Drift occurs when the configuration or code in source control diverges from what is actually installed and running in production. This is a common problem for software organizations. In my first month at RtF, I've seen Drift create problems with building and running the Docker container responsible for the First Discovery Server, unapplied iptables rules, and incorrect host information in the Ansible inventory.
The best and most direct way to fight Drift is with Continuous Delivery. If the configuration and code in source control are constantly being applied and deployed to the production environment, Drift becomes impossible(1). So the goal of this ticket is to make Ansible run automatically and more often, ideally running all the time!
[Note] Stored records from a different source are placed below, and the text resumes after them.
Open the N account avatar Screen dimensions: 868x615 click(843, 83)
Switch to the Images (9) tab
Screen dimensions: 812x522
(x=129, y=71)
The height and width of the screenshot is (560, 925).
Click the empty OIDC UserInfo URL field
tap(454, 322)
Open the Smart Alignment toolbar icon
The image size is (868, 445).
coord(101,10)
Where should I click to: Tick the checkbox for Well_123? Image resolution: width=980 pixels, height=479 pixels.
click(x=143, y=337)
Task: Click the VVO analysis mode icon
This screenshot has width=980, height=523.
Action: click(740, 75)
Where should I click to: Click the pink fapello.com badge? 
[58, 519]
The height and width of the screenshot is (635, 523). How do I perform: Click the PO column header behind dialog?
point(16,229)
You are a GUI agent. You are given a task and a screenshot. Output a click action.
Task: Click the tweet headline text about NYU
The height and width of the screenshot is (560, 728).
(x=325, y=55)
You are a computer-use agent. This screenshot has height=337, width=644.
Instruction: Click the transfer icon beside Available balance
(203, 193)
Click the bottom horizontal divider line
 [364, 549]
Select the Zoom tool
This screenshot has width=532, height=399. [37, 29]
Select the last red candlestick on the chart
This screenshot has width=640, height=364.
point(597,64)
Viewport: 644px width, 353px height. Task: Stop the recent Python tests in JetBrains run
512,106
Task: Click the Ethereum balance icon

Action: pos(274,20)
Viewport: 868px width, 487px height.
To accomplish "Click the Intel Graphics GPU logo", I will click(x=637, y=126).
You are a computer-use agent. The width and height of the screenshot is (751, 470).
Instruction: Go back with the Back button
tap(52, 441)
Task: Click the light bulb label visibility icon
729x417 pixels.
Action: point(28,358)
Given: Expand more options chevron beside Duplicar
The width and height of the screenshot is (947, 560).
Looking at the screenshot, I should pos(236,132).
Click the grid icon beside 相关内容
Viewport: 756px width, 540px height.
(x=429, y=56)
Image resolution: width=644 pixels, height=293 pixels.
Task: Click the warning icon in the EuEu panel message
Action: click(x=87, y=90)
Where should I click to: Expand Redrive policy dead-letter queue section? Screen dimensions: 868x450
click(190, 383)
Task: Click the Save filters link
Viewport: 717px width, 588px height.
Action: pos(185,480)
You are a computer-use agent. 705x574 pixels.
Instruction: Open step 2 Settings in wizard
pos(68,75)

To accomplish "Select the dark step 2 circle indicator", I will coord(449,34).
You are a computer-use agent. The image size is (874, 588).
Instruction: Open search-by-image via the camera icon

My general approach to systems like this is pull > push. Ansible can operate this way. In the not-too-distant future I see Terraform spinning up VMs, handing them off to Ansible to set up a cron to pull periodically, and then we have a fleet of machines that (more or less) keep themselves updated all the time.
Another approach is to use Jenkins (or maybe Gitlab) to run Ansible for us using a push model. This may be simpler and/or faster than switching to a pull-based model.
Jenkins (or Gitlab) will likely have a role in the system anyway, running tests on each commit (using something like Molecule) and perhaps being responsible for blessing commits that passed the test suite so that they can be deployed to production.
What is my rosy picture of the future overlooking? Is there a simpler or better way to solve this problem I'm overlooking? Any details that might make this harder than it sounds (today in the ops weekly Alfredo mentioned some coordination issues between load balancers and other hosts when updating ssl certs)?
(1) for small to medium values of "impossible".